When evaluating if the studio environment of Fox Searchlight Pictures met the criteria to offer unpaid internships the judge used Department of Labor standards.
Those six standards are as follows (language abridged but feel free to check the DOJ document above):
1. Even if internships occure on site, they must be in an educational environment.
2. Internships are for the benefit of the intern.
3. The intern cannot displace regular employees, but can be supervised by staff.
4. The employer does not get an immediate advantage from the presence of the intern. It is expected sometimes interns may actually slow operations.
5. Interns are not entitled to jobs when the internships are over.
And lastly, if all those criteria are met, 6. The employer and intern understand the intern is not entitled to wages.
However in the case of on set interns which Hollywood has come to depend on — and in this case of Fox Searchlight Pictures the interns are working in a professional environment not and educational setting, are displacing production assistants who normally do coffee fetching and other such work, the employer does get an immediate advantage through their work, and the intern tends not to benefit. In fact the only part of these type of internship arrangements Fox Searchlight seemed to be in compliance with was the expectation that the interns were not entitled to jobs or wages.

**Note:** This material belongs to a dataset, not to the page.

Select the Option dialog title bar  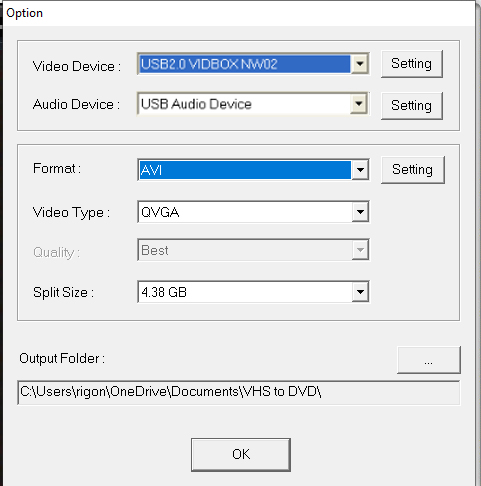tap(239, 13)
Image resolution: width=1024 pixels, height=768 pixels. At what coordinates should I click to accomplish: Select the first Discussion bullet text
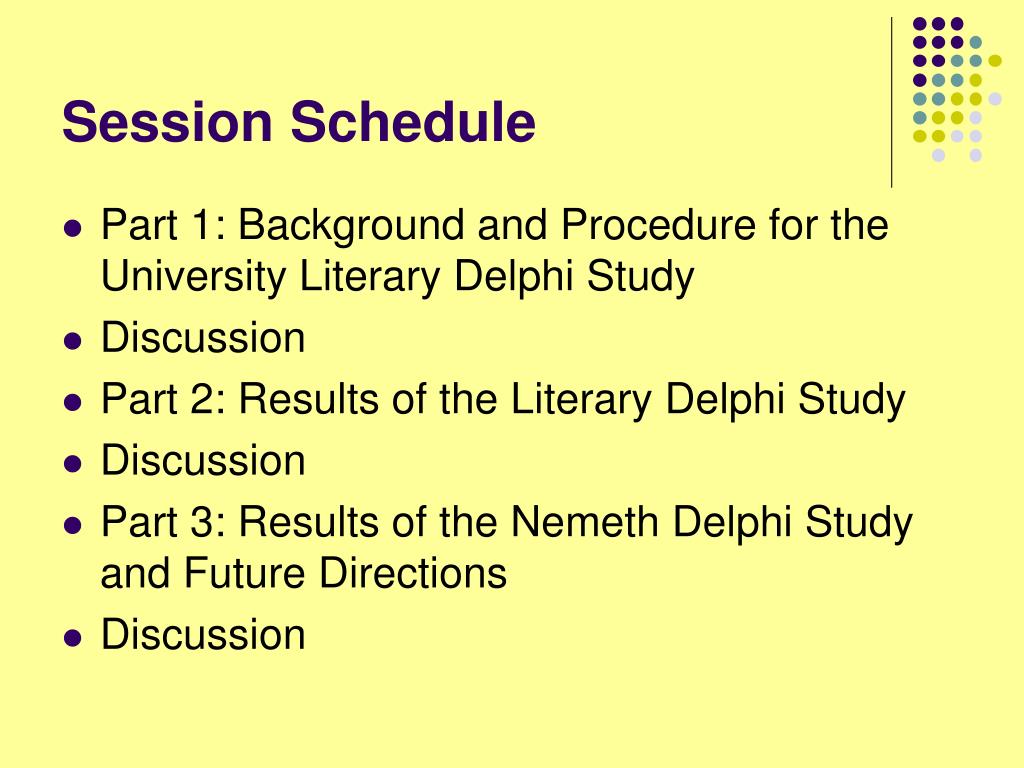[203, 338]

The film this case debated, Black Swan, cost approximately $13 million to make and grossed $270 million worldwide, with $2 million going to Natalie Portman who earned an Oscar for her performance as the lead. Meanwhile the average production assistant at Fox earns $12.13 an hour. These unpaid interns on a hugely profitable film in what has been ruled a violation of both federal and New York wage laws, saw nothing for their contributions.
In ruling on this case, Judge Pauley also granted class certification to another group of unpaid New York interns working in Fox Entertainment Group. Such a case could completely change the way companies treat their unpaid interns, and if millennials are lucky, will allow some of those entry level jobs to begin paying again.